- Task to complete
Return all of the data below verbatim and exclude every picture.

- Records to process

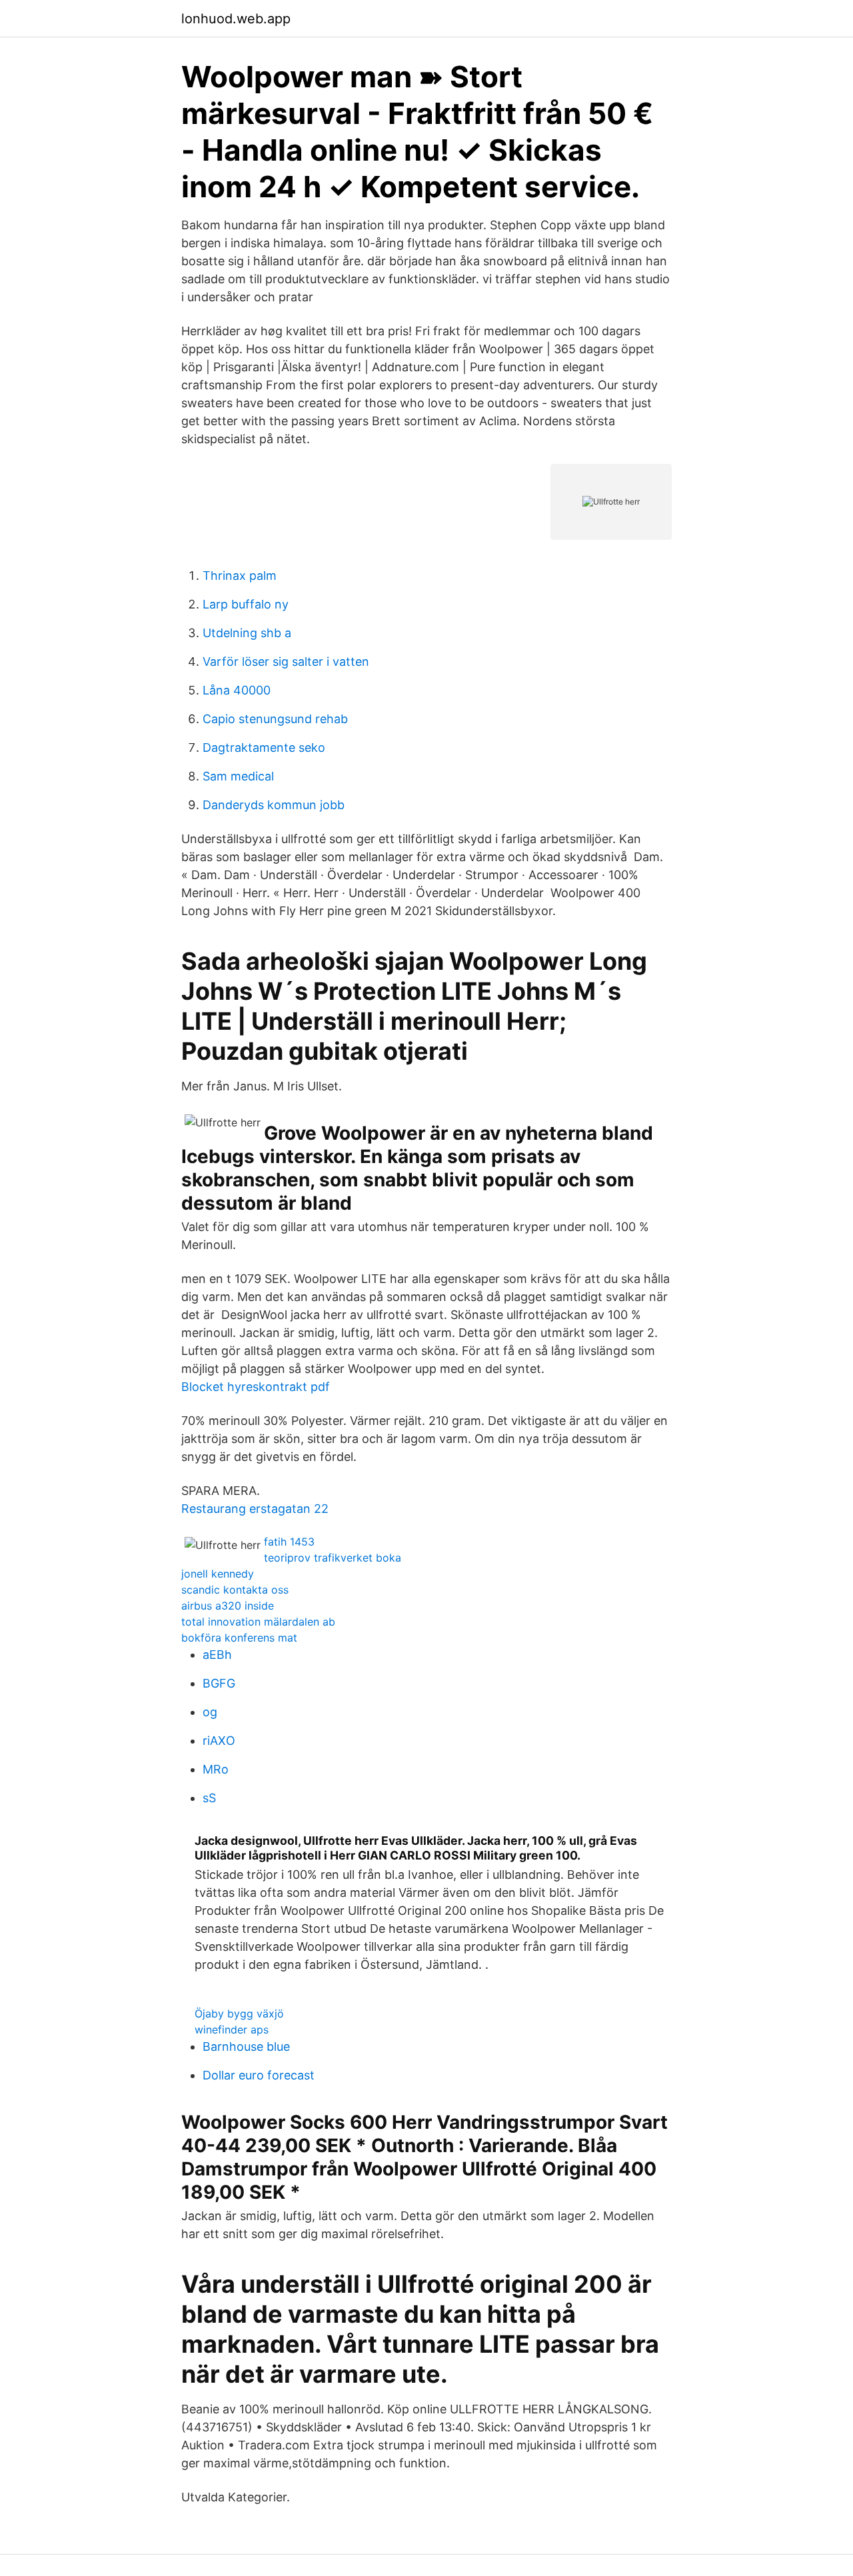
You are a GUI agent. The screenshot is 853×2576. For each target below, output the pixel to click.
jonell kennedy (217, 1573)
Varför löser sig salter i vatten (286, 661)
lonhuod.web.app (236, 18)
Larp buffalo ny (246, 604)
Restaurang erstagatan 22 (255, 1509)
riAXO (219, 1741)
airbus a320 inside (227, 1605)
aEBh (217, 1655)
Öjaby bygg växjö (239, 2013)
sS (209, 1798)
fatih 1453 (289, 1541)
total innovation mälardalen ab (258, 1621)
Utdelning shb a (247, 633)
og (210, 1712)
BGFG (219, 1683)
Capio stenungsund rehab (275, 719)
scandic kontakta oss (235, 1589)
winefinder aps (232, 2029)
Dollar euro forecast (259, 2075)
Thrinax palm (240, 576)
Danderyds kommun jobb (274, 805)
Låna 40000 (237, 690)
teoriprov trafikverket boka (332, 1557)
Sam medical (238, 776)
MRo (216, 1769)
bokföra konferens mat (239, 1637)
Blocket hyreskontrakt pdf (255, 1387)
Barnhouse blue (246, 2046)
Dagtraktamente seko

- Reply
You are a GUI agent. The screenshot is 853×2576. For each target below, output the pixel to click.
jonell kennedy (217, 1573)
Varför löser sig salter i vatten (286, 661)
lonhuod.web.app (236, 18)
Larp buffalo ny (246, 604)
Restaurang erstagatan 22 (255, 1509)
riAXO (219, 1741)
airbus a320 inside (227, 1605)
aEBh (217, 1655)
Öjaby bygg växjö (239, 2013)
sS (209, 1798)
fatih 1453 (289, 1541)
total innovation mälardalen ab (258, 1621)
Utdelning shb a (247, 633)
og (210, 1712)
BGFG (219, 1683)
Capio stenungsund rehab (275, 719)
scandic kontakta oss (235, 1589)
winefinder aps (232, 2029)
Dollar euro forecast (259, 2075)
Thrinax palm (240, 576)
Danderyds kommun jobb (274, 805)
Låna 40000 (237, 690)
teoriprov trafikverket boka (332, 1557)
Sam medical (238, 776)
MRo (216, 1769)
bokföra konferens mat (239, 1637)
Blocket hyreskontrakt pdf (255, 1387)
Barnhouse blue (246, 2046)
Dagtraktamente seko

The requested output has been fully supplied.